- Given instruction A -
According to the text about the Alice Paul Institute, what organization did the advocates found in 1984?

- Passage given -
────────────────
About the Alice Paul Institute

Our Vision

We envision a world in which people are allied in pursuit of liberation and justice under the law and in everyday practice.

Our Mission

Alice Paul Institute builds contemporary action and intergenerational movement for gender justice through the lens of history and of place.

organizational history

In 1984, a group of advocates for the Equal Rights Amendment (ERA) decided to ensure that the 1985 centennial of the birth of Alice Paul, the author of the ERA, would be appropriately commemorated. They founded the Alice Paul Centennial Foundation, then created a slate of leadership programs for girls and purchased an important collection of Paul’s papers and artifacts. Eventually, they were also offered the opportunity to acquire Paul’s childhood home, Paulsdale, saving the house and property from development.


Today, as the Alice Paul Institute, the organization continues to educate and empower girls and young women to view themselves as leaders, encourage civic engagement, preserve Paulsdale, and advocate for the passage of the ERA which, when enshrined in the U.S. Constitution, will give legal and lasting equal protections to people of all genders.

Acknowledgements

To meet our mission today and in the future, we must acknowledge our own history. These acknowledgments commit us to learning how to be better stewards of the land that we inhabit, of the multiple truths that make up the past, and of the rights of all people:

  •  We continually reckon with understanding the flawed and nuanced life of Alice Paul as she at once fought for gender equality and excluded Black suffragists in that journey. We affirm that no oppressed group is truly fighting for emancipation if it liberates itself while leaving others in their chains.
  • We acknowledge that intersectionality – the convergence of race, gender, and class that can put particular groups at a disadvantage or lead to discrimination – adds important dimension to our work.
  • We acknowledge that trans, non-binary, and gender-nonconforming people have the right to self-identify their gender freely and without anxiety. We affirm that everyone has the right to feel at home within themselves. We continue to center female-identifying individuals because we have been treated as inferior to men in every sphere of life, throughout human history.
────────────────
- Given instruction B -
In the records, replace "January" with "March" in the lines starting at the one containing "The height and width of the screenshot is (777, 1008)." and ending at the one containing "point(587,269)", and give only those lines with nothing else changed. Leave the pictures out of your answer.

- Record extracts -
────────────────
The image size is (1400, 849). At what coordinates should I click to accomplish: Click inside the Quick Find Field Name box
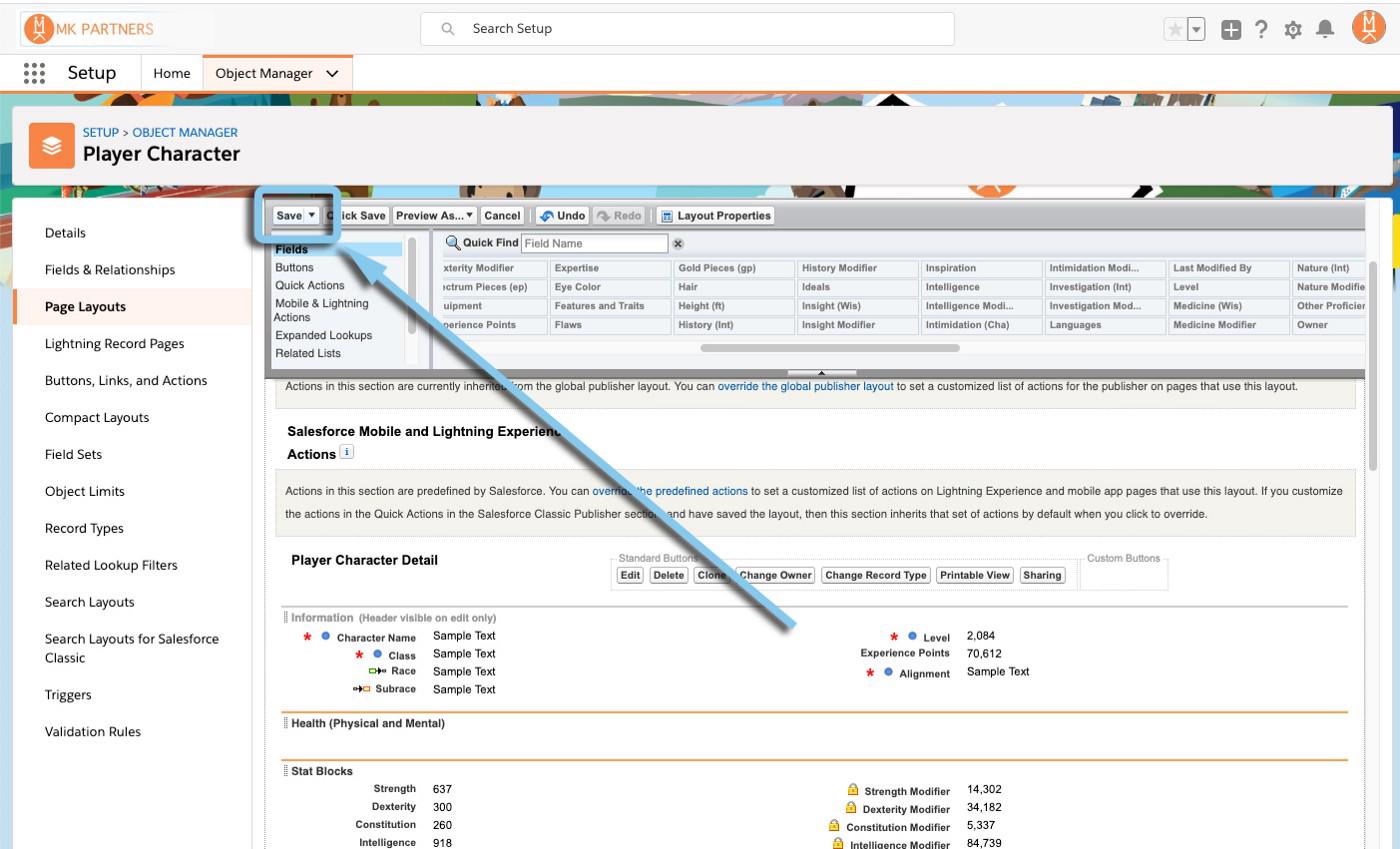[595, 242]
────────────────
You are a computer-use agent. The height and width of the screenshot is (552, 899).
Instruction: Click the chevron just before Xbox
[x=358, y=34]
────────────────
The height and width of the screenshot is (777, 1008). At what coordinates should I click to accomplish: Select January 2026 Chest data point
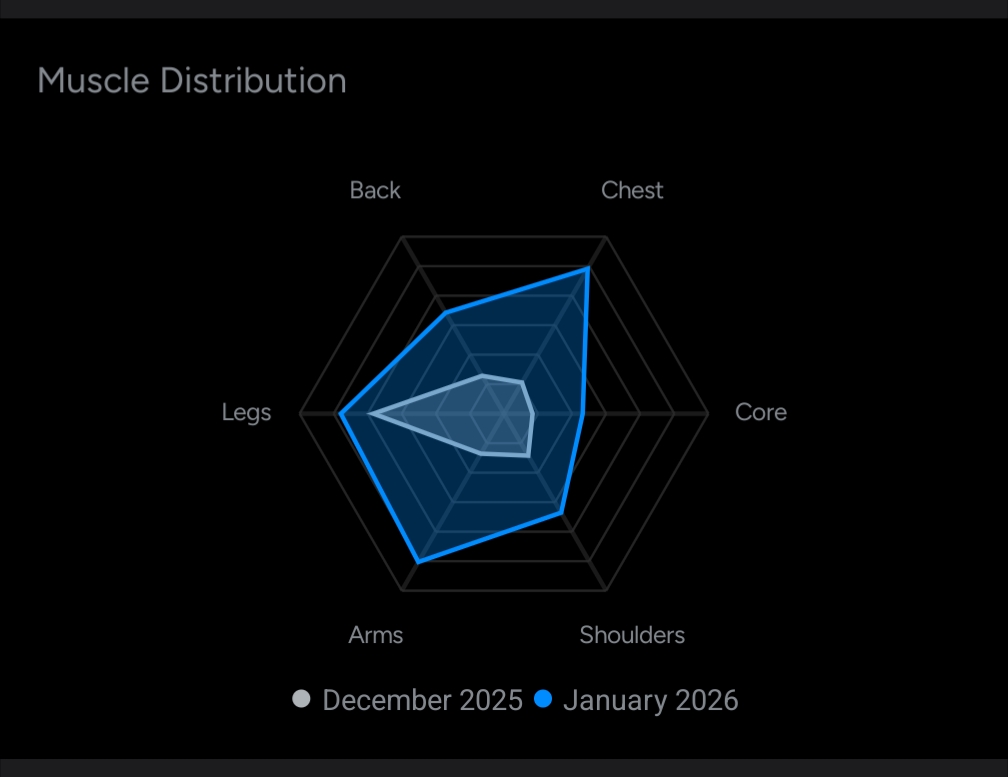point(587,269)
────────────────
- Exercise result A -
The Alice Paul Centennial Foundation.

- Exercise result B -
The height and width of the screenshot is (777, 1008). At what coordinates should I click to accomplish: Select March 2026 Chest data point
point(587,269)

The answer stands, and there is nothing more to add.